Credit risk arises principally from the Company's trade receivable.

The Company has only one customer and is on credit terms. To mitigate the credit risk arising, the Company requires the customer to place advances, representing a certain percentage of the total sales to the customer. This customer has a maximum credit limit and the Company seeks to maintain strict control over its outstanding receivables to minimise credit risk. Overdue balances are reviewed regularly by the management.

As such, the maximum exposure to credit risk in the event that the counterparty fails to perform its obligation as at the end of the financial year in relation to trade receivables is the carrying amount of trade receivables as stated in the statement of financial position as at the end of the financial year. There are no outstanding amounts that are either past due or impaired at the end of the financial year.

In respect of the short term deposits and cash and bank balances placed with major financial institutions in Malaysia, Singapore and United Kingdom, the Directors believe that the possibility of non-performance by these financial institutions is remote on the basis of their financial strength.

Liquidity risk

Liquidity risk arises from the Company's management of working capital. It is the risk that the Company will encounter difficulty in meeting its financial obligations as they fall due.

The Company's policy in respect of liquidity is to ensure sufficient cash resources are maintained to meet short-term liabilities. The Company's liquidity risk is minimal as it maintains adequate funds to meet its obligations as and when they fall due. The company trades with only a single buyer, however liquidity risk is immaterial as payment for FFB is made in advance for deliveries made in the 1st 15 days of the month by the 20th day of each month. The balance is settled by the 10th day of the following month.
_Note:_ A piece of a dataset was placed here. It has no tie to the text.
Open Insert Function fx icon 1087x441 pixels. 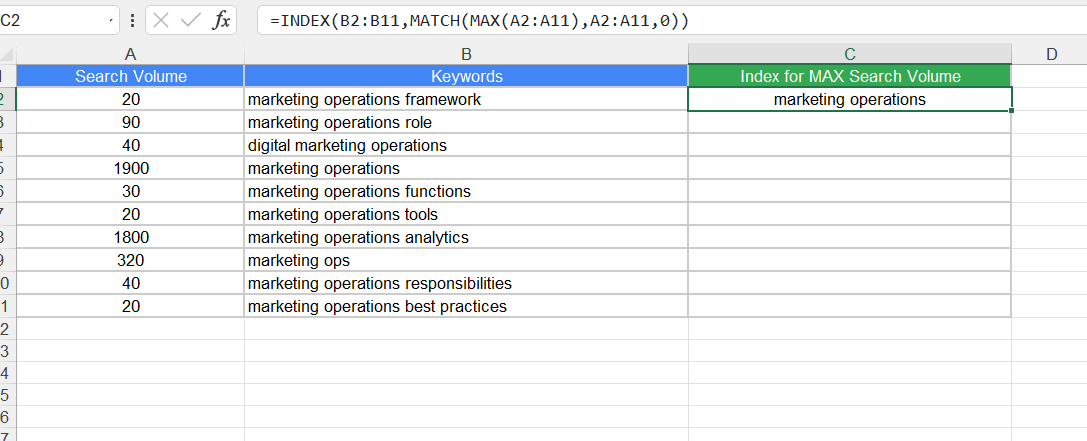pos(221,21)
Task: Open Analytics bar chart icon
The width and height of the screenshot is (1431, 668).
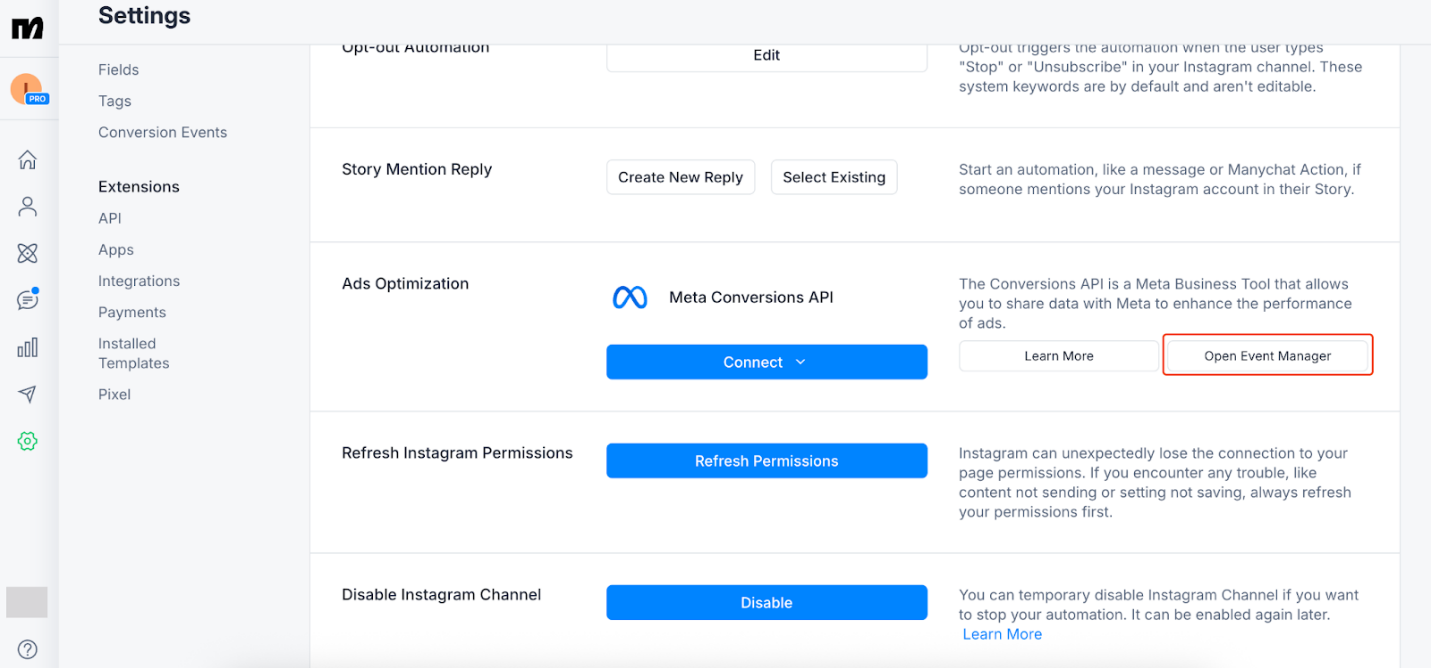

The Company is financed through equity and cumulative preference shares.

The only significant financial asset the Company has is cash at bank. Cash is held either on current or on short term deposits at both fixed and floating rates of interest determined by the relevant banks' prevailing base rate. Part of the cash at bank is held in Pound Sterling accounts.

APPENDIX A

Currency risk

The Company is exposed to currency risk as a result of the foreign currency transactions entered into in currencies other than Ringgit Malaysia. The Company's policy is to limit its exposure to currency risk by settlement of its foreign currency transactions denominated in Pound Sterling by using the funds from its bank accounts maintained in Pound Sterling.

The table below shows the Company's currency exposures that give rise to the net currency gains and losses recognised in the income statement. Such exposures comprise the financial assets and financial liabilities of the Company that are not denominated in the functional currency of the Company.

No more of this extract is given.